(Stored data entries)
╭──

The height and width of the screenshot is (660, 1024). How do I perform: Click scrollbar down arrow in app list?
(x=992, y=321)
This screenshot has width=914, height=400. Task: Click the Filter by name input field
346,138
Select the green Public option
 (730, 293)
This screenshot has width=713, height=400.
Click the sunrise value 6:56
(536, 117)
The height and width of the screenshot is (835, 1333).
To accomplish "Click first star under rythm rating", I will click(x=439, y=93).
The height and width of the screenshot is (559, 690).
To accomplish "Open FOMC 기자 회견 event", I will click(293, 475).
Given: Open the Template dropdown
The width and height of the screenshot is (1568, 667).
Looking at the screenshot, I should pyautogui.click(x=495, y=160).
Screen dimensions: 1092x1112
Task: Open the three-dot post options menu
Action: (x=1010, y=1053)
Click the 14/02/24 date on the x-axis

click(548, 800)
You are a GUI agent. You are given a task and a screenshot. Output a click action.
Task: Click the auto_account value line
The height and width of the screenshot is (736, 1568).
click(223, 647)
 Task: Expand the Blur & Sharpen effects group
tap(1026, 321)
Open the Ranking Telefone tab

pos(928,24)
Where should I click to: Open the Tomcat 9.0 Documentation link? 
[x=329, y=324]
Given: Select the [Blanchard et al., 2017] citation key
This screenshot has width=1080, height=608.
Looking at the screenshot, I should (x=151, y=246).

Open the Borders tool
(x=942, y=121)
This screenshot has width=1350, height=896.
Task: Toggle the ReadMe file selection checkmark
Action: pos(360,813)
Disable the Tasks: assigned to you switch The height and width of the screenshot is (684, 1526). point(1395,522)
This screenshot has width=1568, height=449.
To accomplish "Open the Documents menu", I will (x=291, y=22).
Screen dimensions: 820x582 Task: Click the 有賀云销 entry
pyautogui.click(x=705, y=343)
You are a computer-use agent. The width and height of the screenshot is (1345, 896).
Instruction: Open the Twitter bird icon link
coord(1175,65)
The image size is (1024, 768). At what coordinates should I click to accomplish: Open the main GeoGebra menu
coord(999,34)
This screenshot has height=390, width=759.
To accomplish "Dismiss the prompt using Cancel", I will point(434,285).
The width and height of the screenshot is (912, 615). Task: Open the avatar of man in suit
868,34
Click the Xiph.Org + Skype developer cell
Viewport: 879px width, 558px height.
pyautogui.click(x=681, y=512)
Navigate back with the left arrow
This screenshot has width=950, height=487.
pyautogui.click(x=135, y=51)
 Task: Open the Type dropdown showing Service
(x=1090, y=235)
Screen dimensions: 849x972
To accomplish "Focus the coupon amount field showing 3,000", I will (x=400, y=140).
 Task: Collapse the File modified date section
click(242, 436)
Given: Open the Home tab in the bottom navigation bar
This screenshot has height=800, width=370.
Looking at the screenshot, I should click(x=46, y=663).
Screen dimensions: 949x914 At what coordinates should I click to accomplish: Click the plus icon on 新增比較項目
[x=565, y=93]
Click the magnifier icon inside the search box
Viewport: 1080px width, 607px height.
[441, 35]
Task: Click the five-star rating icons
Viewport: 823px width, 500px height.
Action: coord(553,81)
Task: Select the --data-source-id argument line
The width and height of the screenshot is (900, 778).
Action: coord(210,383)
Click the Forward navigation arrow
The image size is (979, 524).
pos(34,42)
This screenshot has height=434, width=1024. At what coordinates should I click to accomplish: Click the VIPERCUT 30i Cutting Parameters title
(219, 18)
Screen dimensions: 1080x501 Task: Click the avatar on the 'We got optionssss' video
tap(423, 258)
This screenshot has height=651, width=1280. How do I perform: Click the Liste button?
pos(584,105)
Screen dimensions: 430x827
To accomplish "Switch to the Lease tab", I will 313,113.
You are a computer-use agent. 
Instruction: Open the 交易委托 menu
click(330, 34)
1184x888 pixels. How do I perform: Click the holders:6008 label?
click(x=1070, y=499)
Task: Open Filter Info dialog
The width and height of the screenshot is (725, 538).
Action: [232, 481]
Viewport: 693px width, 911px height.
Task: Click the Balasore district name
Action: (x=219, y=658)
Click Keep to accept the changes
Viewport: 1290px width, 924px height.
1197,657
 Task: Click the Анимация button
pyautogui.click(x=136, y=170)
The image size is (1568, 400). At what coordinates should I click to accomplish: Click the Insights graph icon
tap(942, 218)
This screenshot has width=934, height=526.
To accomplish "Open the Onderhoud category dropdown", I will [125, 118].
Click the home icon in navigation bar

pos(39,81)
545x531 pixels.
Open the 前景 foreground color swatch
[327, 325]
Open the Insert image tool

╰──

#### What is expected
The records above should be repeated exactly. Print them all.

#### Task answer
The height and width of the screenshot is (660, 1024). How do I perform: Click scrollbar down arrow in app list?
(x=992, y=321)
This screenshot has width=914, height=400. Task: Click the Filter by name input field
346,138
Select the green Public option
 (730, 293)
This screenshot has width=713, height=400.
Click the sunrise value 6:56
(536, 117)
The height and width of the screenshot is (835, 1333).
To accomplish "Click first star under rythm rating", I will click(x=439, y=93).
The height and width of the screenshot is (559, 690).
To accomplish "Open FOMC 기자 회견 event", I will click(293, 475).
Given: Open the Template dropdown
The width and height of the screenshot is (1568, 667).
Looking at the screenshot, I should pyautogui.click(x=495, y=160).
Screen dimensions: 1092x1112
Task: Open the three-dot post options menu
Action: (x=1010, y=1053)
Click the 14/02/24 date on the x-axis

click(548, 800)
You are a GUI agent. You are given a task and a screenshot. Output a click action.
Task: Click the auto_account value line
The height and width of the screenshot is (736, 1568).
click(223, 647)
 Task: Expand the Blur & Sharpen effects group
tap(1026, 321)
Open the Ranking Telefone tab

pos(928,24)
Where should I click to: Open the Tomcat 9.0 Documentation link? 
[x=329, y=324]
Given: Select the [Blanchard et al., 2017] citation key
This screenshot has width=1080, height=608.
Looking at the screenshot, I should (x=151, y=246).

Open the Borders tool
(x=942, y=121)
This screenshot has width=1350, height=896.
Task: Toggle the ReadMe file selection checkmark
Action: pos(360,813)
Disable the Tasks: assigned to you switch The height and width of the screenshot is (684, 1526). point(1395,522)
This screenshot has width=1568, height=449.
To accomplish "Open the Documents menu", I will (x=291, y=22).
Screen dimensions: 820x582 Task: Click the 有賀云销 entry
pyautogui.click(x=705, y=343)
You are a computer-use agent. The width and height of the screenshot is (1345, 896).
Instruction: Open the Twitter bird icon link
coord(1175,65)
The image size is (1024, 768). At what coordinates should I click to accomplish: Open the main GeoGebra menu
coord(999,34)
This screenshot has height=390, width=759.
To accomplish "Dismiss the prompt using Cancel", I will point(434,285).
The width and height of the screenshot is (912, 615). Task: Open the avatar of man in suit
868,34
Click the Xiph.Org + Skype developer cell
Viewport: 879px width, 558px height.
pyautogui.click(x=681, y=512)
Navigate back with the left arrow
This screenshot has width=950, height=487.
pyautogui.click(x=135, y=51)
 Task: Open the Type dropdown showing Service
(x=1090, y=235)
Screen dimensions: 849x972
To accomplish "Focus the coupon amount field showing 3,000", I will (x=400, y=140).
 Task: Collapse the File modified date section
click(242, 436)
Given: Open the Home tab in the bottom navigation bar
This screenshot has height=800, width=370.
Looking at the screenshot, I should click(x=46, y=663).
Screen dimensions: 949x914 At what coordinates should I click to accomplish: Click the plus icon on 新增比較項目
[x=565, y=93]
Click the magnifier icon inside the search box
Viewport: 1080px width, 607px height.
[441, 35]
Task: Click the five-star rating icons
Viewport: 823px width, 500px height.
Action: coord(553,81)
Task: Select the --data-source-id argument line
The width and height of the screenshot is (900, 778).
Action: coord(210,383)
Click the Forward navigation arrow
The image size is (979, 524).
pos(34,42)
This screenshot has height=434, width=1024. At what coordinates should I click to accomplish: Click the VIPERCUT 30i Cutting Parameters title
(219, 18)
Screen dimensions: 1080x501 Task: Click the avatar on the 'We got optionssss' video
tap(423, 258)
This screenshot has height=651, width=1280. How do I perform: Click the Liste button?
pos(584,105)
Screen dimensions: 430x827
To accomplish "Switch to the Lease tab", I will 313,113.
You are a computer-use agent. 
Instruction: Open the 交易委托 menu
click(330, 34)
1184x888 pixels. How do I perform: Click the holders:6008 label?
click(x=1070, y=499)
Task: Open Filter Info dialog
The width and height of the screenshot is (725, 538).
Action: [232, 481]
Viewport: 693px width, 911px height.
Task: Click the Balasore district name
Action: (x=219, y=658)
Click Keep to accept the changes
Viewport: 1290px width, 924px height.
1197,657
 Task: Click the Анимация button
pyautogui.click(x=136, y=170)
The image size is (1568, 400). At what coordinates should I click to accomplish: Click the Insights graph icon
tap(942, 218)
This screenshot has width=934, height=526.
To accomplish "Open the Onderhoud category dropdown", I will [125, 118].
Click the home icon in navigation bar

pos(39,81)
545x531 pixels.
Open the 前景 foreground color swatch
[327, 325]
Open the Insert image tool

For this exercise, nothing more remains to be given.